Information shown:
..........

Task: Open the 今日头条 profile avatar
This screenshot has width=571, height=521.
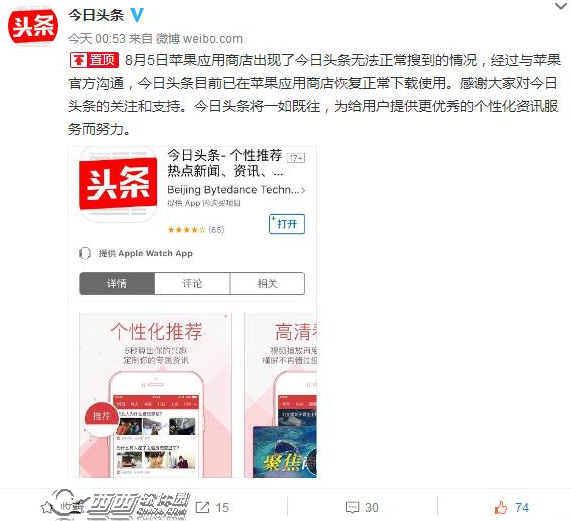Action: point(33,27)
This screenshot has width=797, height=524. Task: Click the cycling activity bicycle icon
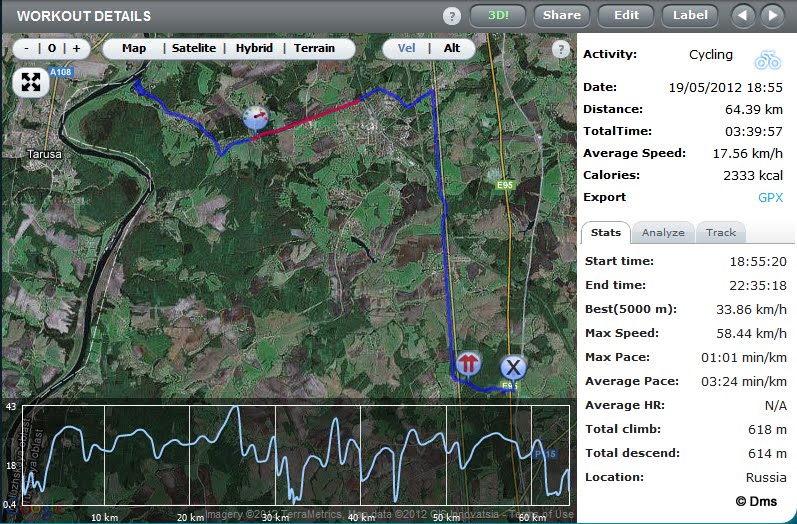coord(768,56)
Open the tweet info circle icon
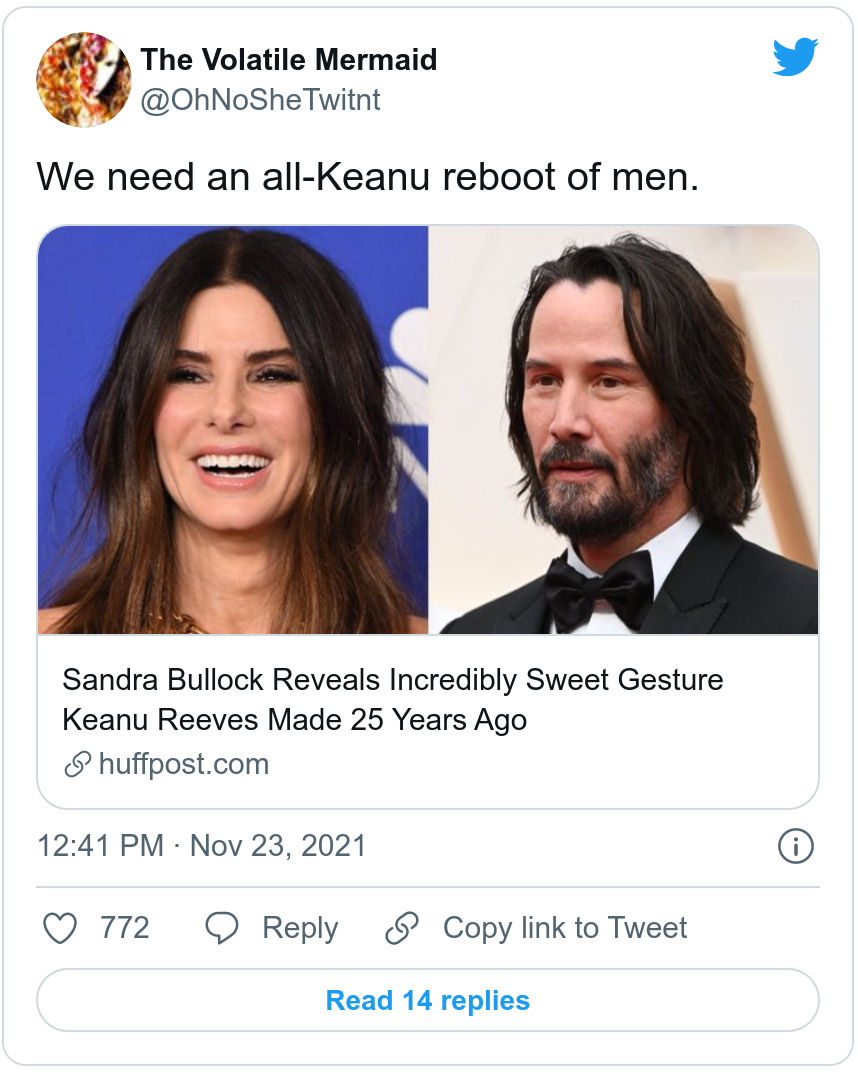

..........

Work item:
The answer is the whole listing above, written out verbatim, without its pictures.

Task output:
Task: Open the 今日头条 profile avatar
This screenshot has width=571, height=521.
Action: point(33,27)
This screenshot has width=797, height=524. Task: Click the cycling activity bicycle icon
coord(768,56)
Open the tweet info circle icon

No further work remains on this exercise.